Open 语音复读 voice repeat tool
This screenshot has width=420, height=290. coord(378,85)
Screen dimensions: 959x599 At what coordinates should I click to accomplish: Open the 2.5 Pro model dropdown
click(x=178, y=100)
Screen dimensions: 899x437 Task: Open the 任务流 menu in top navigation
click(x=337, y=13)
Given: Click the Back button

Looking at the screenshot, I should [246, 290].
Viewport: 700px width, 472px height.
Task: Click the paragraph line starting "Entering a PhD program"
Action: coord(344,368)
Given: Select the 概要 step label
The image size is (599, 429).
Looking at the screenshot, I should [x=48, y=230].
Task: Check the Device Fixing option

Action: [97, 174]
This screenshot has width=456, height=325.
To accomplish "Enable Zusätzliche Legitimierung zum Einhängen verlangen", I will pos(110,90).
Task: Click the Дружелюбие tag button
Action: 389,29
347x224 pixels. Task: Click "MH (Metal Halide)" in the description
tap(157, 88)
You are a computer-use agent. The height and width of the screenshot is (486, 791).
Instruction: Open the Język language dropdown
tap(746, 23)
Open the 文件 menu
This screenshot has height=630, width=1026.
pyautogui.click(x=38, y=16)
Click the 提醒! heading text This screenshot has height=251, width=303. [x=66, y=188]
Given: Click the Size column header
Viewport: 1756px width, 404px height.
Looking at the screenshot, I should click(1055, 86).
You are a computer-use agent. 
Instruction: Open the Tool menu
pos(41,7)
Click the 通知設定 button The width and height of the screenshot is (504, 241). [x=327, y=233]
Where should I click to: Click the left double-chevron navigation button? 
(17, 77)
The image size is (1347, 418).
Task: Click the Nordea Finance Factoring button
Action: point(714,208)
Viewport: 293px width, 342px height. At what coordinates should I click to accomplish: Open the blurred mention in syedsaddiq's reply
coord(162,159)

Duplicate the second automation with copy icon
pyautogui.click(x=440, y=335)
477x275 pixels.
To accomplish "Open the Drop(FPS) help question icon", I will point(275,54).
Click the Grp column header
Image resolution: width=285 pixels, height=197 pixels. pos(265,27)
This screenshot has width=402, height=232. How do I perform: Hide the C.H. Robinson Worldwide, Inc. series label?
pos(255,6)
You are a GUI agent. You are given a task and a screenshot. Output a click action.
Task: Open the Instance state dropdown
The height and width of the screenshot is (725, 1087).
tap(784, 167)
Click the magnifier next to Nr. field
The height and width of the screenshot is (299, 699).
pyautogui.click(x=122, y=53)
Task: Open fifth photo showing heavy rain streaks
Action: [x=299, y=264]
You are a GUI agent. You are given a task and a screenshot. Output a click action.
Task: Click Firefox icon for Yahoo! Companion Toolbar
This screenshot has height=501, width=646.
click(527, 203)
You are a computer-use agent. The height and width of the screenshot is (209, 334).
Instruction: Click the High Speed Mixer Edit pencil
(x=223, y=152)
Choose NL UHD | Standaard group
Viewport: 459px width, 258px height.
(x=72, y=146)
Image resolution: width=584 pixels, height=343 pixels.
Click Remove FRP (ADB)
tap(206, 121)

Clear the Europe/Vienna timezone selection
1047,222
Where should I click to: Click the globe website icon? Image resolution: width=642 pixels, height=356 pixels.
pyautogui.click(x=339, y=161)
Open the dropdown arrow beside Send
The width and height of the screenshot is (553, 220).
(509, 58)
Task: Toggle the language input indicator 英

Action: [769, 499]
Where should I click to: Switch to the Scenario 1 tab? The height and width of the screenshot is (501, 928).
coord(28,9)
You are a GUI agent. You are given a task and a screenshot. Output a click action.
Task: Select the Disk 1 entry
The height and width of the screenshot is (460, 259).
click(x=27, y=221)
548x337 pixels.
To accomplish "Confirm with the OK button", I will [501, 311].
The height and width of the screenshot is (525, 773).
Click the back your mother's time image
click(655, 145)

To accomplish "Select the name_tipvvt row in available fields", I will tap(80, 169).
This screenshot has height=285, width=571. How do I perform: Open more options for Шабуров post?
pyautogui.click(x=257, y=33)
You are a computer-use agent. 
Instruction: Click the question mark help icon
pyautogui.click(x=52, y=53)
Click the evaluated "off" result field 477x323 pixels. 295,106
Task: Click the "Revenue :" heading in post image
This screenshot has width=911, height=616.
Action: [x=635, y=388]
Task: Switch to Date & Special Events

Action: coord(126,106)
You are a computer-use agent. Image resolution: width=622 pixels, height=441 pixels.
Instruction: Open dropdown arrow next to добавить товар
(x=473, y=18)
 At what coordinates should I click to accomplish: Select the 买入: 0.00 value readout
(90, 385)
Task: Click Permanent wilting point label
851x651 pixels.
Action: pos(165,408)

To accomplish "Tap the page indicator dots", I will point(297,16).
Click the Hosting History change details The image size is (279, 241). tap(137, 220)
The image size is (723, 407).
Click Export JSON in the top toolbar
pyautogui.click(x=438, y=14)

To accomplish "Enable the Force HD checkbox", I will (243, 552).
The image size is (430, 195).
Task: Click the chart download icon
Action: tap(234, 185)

---------------

[Task details] All of the data above must be repeated exactly.

[Written answer]
Open 语音复读 voice repeat tool
This screenshot has width=420, height=290. coord(378,85)
Screen dimensions: 959x599 At what coordinates should I click to accomplish: Open the 2.5 Pro model dropdown
click(x=178, y=100)
Screen dimensions: 899x437 Task: Open the 任务流 menu in top navigation
click(x=337, y=13)
Given: Click the Back button

Looking at the screenshot, I should [246, 290].
Viewport: 700px width, 472px height.
Task: Click the paragraph line starting "Entering a PhD program"
Action: coord(344,368)
Given: Select the 概要 step label
The image size is (599, 429).
Looking at the screenshot, I should [x=48, y=230].
Task: Check the Device Fixing option

Action: [97, 174]
This screenshot has width=456, height=325.
To accomplish "Enable Zusätzliche Legitimierung zum Einhängen verlangen", I will pos(110,90).
Task: Click the Дружелюбие tag button
Action: 389,29
347x224 pixels. Task: Click "MH (Metal Halide)" in the description
tap(157, 88)
You are a computer-use agent. The height and width of the screenshot is (486, 791).
Instruction: Open the Język language dropdown
tap(746, 23)
Open the 文件 menu
This screenshot has height=630, width=1026.
pyautogui.click(x=38, y=16)
Click the 提醒! heading text This screenshot has height=251, width=303. [x=66, y=188]
Given: Click the Size column header
Viewport: 1756px width, 404px height.
Looking at the screenshot, I should click(1055, 86).
You are a computer-use agent. 
Instruction: Open the Tool menu
pos(41,7)
Click the 通知設定 button The width and height of the screenshot is (504, 241). [x=327, y=233]
Where should I click to: Click the left double-chevron navigation button? 
(17, 77)
The image size is (1347, 418).
Task: Click the Nordea Finance Factoring button
Action: point(714,208)
Viewport: 293px width, 342px height. At what coordinates should I click to accomplish: Open the blurred mention in syedsaddiq's reply
coord(162,159)

Duplicate the second automation with copy icon
pyautogui.click(x=440, y=335)
477x275 pixels.
To accomplish "Open the Drop(FPS) help question icon", I will point(275,54).
Click the Grp column header
Image resolution: width=285 pixels, height=197 pixels. pos(265,27)
This screenshot has width=402, height=232. How do I perform: Hide the C.H. Robinson Worldwide, Inc. series label?
pos(255,6)
You are a GUI agent. You are given a task and a screenshot. Output a click action.
Task: Open the Instance state dropdown
The height and width of the screenshot is (725, 1087).
tap(784, 167)
Click the magnifier next to Nr. field
The height and width of the screenshot is (299, 699).
pyautogui.click(x=122, y=53)
Task: Open fifth photo showing heavy rain streaks
Action: [x=299, y=264]
You are a GUI agent. You are given a task and a screenshot. Output a click action.
Task: Click Firefox icon for Yahoo! Companion Toolbar
This screenshot has height=501, width=646.
click(527, 203)
You are a computer-use agent. The height and width of the screenshot is (209, 334).
Instruction: Click the High Speed Mixer Edit pencil
(x=223, y=152)
Choose NL UHD | Standaard group
Viewport: 459px width, 258px height.
(x=72, y=146)
Image resolution: width=584 pixels, height=343 pixels.
Click Remove FRP (ADB)
tap(206, 121)

Clear the Europe/Vienna timezone selection
1047,222
Where should I click to: Click the globe website icon? Image resolution: width=642 pixels, height=356 pixels.
pyautogui.click(x=339, y=161)
Open the dropdown arrow beside Send
The width and height of the screenshot is (553, 220).
(509, 58)
Task: Toggle the language input indicator 英

Action: [769, 499]
Where should I click to: Switch to the Scenario 1 tab? The height and width of the screenshot is (501, 928).
coord(28,9)
You are a GUI agent. You are given a task and a screenshot. Output a click action.
Task: Select the Disk 1 entry
The height and width of the screenshot is (460, 259).
click(x=27, y=221)
548x337 pixels.
To accomplish "Confirm with the OK button", I will [501, 311].
The height and width of the screenshot is (525, 773).
Click the back your mother's time image
click(655, 145)

To accomplish "Select the name_tipvvt row in available fields", I will tap(80, 169).
This screenshot has height=285, width=571. How do I perform: Open more options for Шабуров post?
pyautogui.click(x=257, y=33)
You are a computer-use agent. 
Instruction: Click the question mark help icon
pyautogui.click(x=52, y=53)
Click the evaluated "off" result field 477x323 pixels. 295,106
Task: Click the "Revenue :" heading in post image
This screenshot has width=911, height=616.
Action: [x=635, y=388]
Task: Switch to Date & Special Events

Action: coord(126,106)
You are a computer-use agent. Image resolution: width=622 pixels, height=441 pixels.
Instruction: Open dropdown arrow next to добавить товар
(x=473, y=18)
 At what coordinates should I click to accomplish: Select the 买入: 0.00 value readout
(90, 385)
Task: Click Permanent wilting point label
851x651 pixels.
Action: pos(165,408)

To accomplish "Tap the page indicator dots", I will point(297,16).
Click the Hosting History change details The image size is (279, 241). tap(137, 220)
The image size is (723, 407).
Click Export JSON in the top toolbar
pyautogui.click(x=438, y=14)

To accomplish "Enable the Force HD checkbox", I will (243, 552).
The image size is (430, 195).
Task: Click the chart download icon
Action: tap(234, 185)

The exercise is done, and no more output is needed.